Abstract: In human-robot collaboration, both human and robotic agents must work together to achieve a set of shared objectives. However, each team member may have individual preferences, or constraints, for how they would like to contribute to the task. Effective teams align their actions to optimize task performance while satisfying each team member's constraints to the greatest extent possible. We propose a framework for representing human and robot contribution constraints in collaborative human-robot tasks. Additionally, we present an approach for learning a human partner's contribution constraint online during a collaborative interaction. We evaluate our approach using a variety of simulated human partners in a collaborative decluttering task.
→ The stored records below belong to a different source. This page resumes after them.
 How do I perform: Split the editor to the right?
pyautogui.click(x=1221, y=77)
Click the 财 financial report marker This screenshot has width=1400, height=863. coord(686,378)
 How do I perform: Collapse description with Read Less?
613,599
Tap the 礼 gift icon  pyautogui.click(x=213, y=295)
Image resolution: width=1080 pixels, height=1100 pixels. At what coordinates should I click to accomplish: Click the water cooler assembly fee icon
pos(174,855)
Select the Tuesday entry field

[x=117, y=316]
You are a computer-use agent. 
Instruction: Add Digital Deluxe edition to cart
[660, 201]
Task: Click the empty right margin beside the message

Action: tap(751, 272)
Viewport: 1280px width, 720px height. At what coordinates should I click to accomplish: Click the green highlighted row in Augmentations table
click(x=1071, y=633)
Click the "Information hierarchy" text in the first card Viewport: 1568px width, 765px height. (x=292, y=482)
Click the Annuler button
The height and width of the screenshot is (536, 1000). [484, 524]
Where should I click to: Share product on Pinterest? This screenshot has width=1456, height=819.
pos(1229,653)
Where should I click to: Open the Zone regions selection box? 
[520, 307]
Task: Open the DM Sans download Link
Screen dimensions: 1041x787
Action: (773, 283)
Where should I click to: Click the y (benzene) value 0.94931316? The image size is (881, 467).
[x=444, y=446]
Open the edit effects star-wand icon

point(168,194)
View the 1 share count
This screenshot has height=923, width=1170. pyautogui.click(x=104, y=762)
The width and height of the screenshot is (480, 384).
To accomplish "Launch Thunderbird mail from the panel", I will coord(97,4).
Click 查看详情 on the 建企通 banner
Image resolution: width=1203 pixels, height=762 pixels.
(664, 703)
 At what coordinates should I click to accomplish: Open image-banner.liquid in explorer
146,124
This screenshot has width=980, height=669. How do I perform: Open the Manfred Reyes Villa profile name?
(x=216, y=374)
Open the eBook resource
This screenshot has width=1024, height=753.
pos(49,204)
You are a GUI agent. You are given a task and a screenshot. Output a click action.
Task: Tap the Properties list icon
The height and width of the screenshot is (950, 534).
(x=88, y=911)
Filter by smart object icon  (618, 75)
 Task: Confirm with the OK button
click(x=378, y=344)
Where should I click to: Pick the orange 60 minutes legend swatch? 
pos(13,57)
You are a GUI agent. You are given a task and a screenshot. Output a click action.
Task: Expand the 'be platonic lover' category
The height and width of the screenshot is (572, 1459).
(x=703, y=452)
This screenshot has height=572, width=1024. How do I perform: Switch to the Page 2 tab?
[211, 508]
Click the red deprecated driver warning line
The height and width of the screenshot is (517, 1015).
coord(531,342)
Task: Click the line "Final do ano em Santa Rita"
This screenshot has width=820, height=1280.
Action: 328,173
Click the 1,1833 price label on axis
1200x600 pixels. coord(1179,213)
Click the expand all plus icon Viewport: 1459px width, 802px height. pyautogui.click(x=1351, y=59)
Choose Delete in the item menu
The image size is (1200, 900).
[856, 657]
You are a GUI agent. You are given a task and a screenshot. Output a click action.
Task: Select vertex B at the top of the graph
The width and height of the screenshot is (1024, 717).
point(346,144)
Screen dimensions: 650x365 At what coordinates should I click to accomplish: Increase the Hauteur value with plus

Our results demonstrate that our method improves team performance over baselines with some, but not all, simulated human partners. Furthermore, we conducted a pilot user study to gather preliminary insights into the effectiveness of our approach on task performance and collaborative fluency. Preliminary results suggest that pilot users performed fluently with our method, motivating further investigation into considering preferences that emerge from collaborative interactions.
Student First Author: yes
Supplementary Material: zip
Instructions: I have read the instructions for authors (https://corl2023.org/instructions-for-authors/)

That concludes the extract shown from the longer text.